The reply should hold every line of the data below, unchanged, and none of the pictures.

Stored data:
......

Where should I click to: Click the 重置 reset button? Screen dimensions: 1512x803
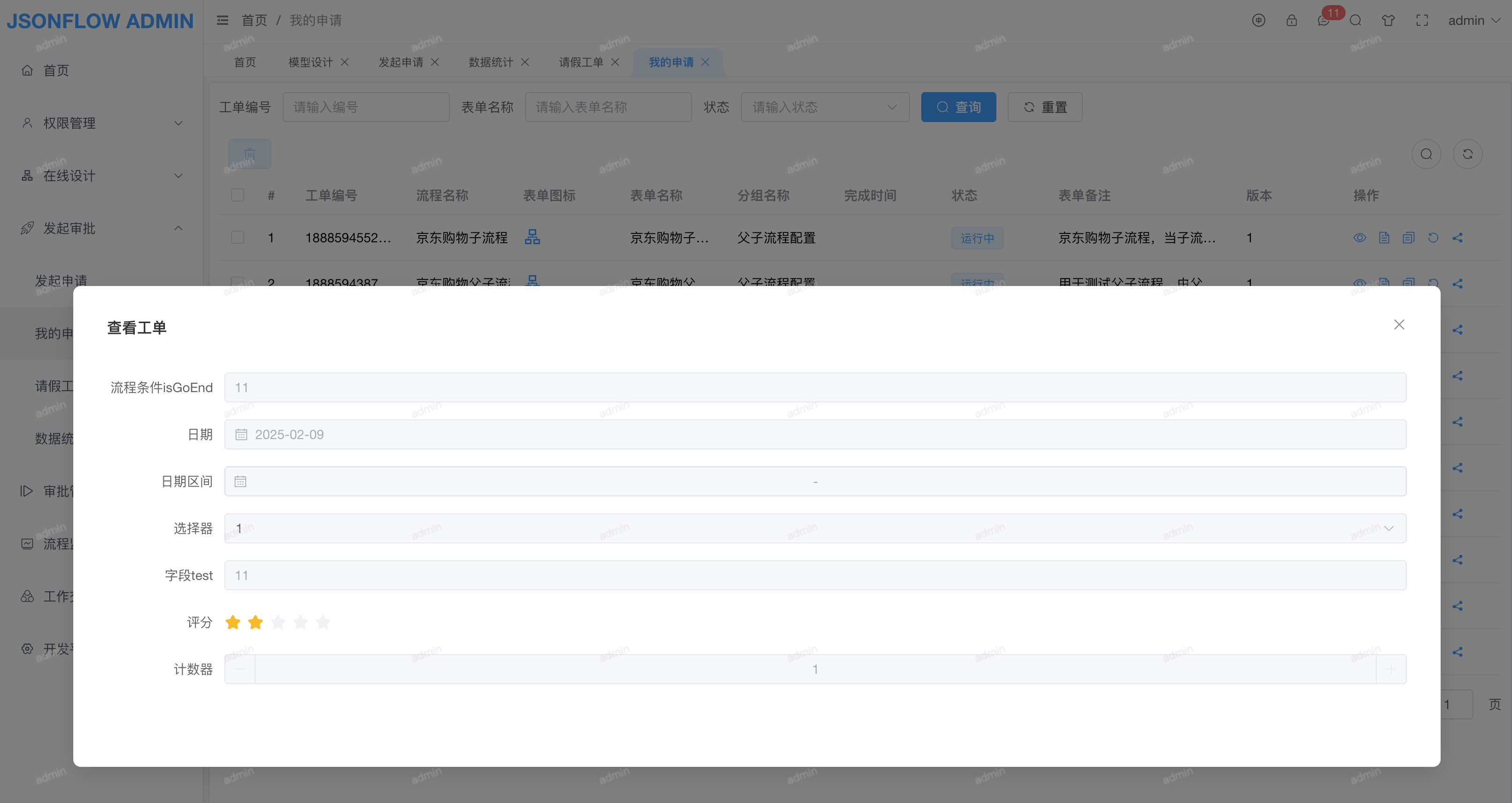1045,107
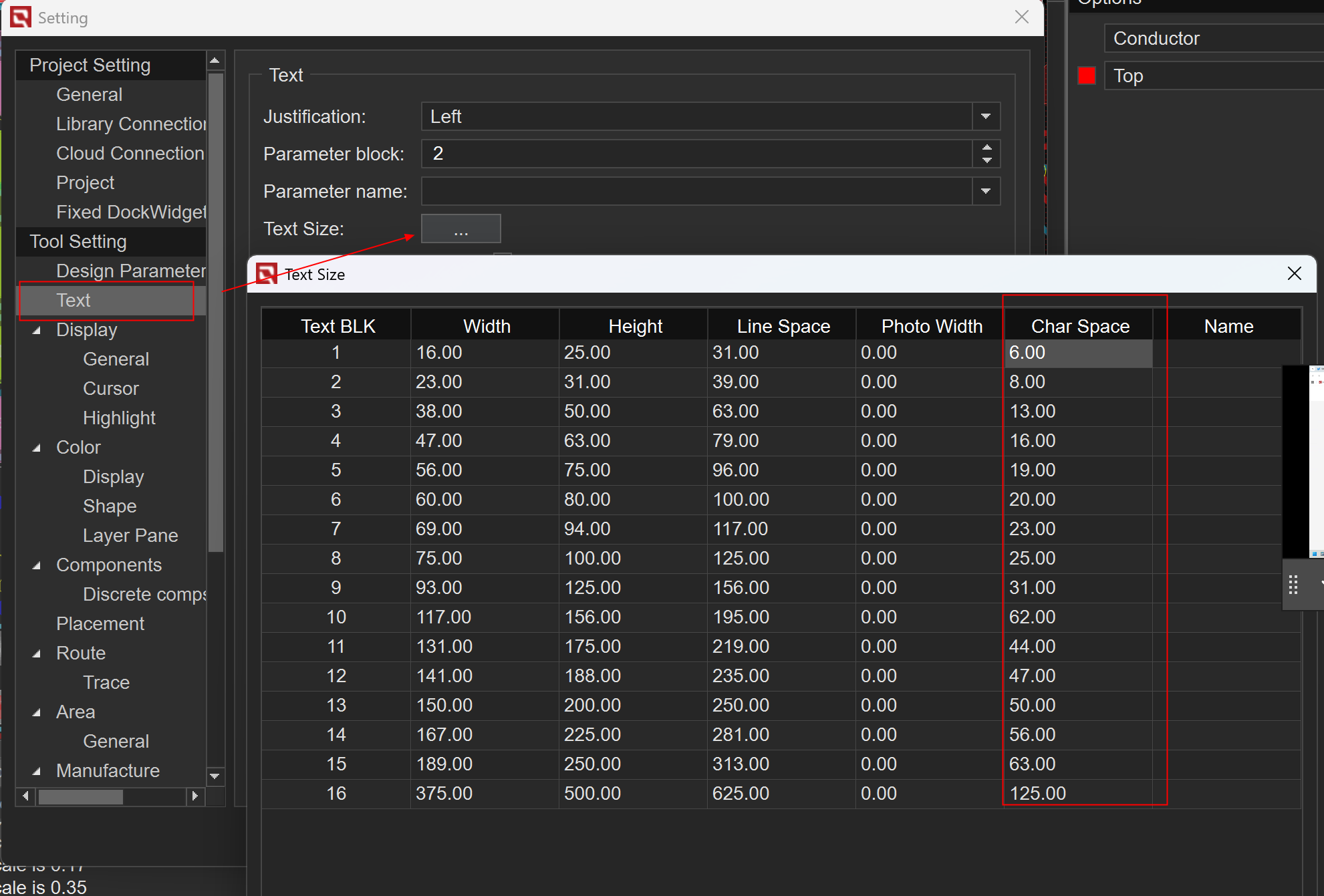Click the Char Space column header
The height and width of the screenshot is (896, 1324).
click(x=1079, y=326)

......

Output of the task:
Where should I click to: Click the 重置 reset button? Screen dimensions: 1512x803
1045,107
Click the Char Space column header
The height and width of the screenshot is (896, 1324).
click(x=1079, y=326)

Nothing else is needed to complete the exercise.